» **Description of the task**
Quote the records below word for word, please, from the very first line through the one that contains "You are a computer-use agent. The", and nothing beyond it.

◆ ◆ ◆ ◆ ◆ ◆ ◆

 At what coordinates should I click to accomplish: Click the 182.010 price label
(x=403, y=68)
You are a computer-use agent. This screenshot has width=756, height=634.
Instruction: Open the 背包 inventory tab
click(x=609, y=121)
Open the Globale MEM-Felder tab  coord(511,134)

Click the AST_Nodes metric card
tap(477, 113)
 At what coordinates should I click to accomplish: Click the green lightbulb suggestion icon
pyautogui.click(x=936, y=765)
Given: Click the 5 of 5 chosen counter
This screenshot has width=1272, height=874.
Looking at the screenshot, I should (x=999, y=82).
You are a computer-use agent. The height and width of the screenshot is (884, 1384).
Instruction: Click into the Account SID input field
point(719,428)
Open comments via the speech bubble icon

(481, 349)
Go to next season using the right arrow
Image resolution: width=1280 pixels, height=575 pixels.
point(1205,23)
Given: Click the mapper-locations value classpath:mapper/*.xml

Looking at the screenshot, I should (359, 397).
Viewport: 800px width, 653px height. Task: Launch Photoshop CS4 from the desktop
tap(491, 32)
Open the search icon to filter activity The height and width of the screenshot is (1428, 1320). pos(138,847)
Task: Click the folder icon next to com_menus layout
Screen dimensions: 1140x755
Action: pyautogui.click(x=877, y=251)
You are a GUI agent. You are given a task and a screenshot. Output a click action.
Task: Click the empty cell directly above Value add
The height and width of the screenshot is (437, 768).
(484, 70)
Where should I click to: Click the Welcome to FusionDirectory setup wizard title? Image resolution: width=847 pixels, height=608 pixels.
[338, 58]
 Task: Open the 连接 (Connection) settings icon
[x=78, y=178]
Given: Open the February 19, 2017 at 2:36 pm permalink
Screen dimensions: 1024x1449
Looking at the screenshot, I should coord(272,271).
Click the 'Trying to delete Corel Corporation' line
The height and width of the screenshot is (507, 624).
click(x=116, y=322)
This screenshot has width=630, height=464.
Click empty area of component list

◆ ◆ ◆ ◆ ◆ ◆ ◆

» **Response to the exercise**
 At what coordinates should I click to accomplish: Click the 182.010 price label
(x=403, y=68)
You are a computer-use agent. This screenshot has width=756, height=634.
Instruction: Open the 背包 inventory tab
click(x=609, y=121)
Open the Globale MEM-Felder tab  coord(511,134)

Click the AST_Nodes metric card
tap(477, 113)
 At what coordinates should I click to accomplish: Click the green lightbulb suggestion icon
pyautogui.click(x=936, y=765)
Given: Click the 5 of 5 chosen counter
This screenshot has width=1272, height=874.
Looking at the screenshot, I should (x=999, y=82).
You are a computer-use agent. The height and width of the screenshot is (884, 1384).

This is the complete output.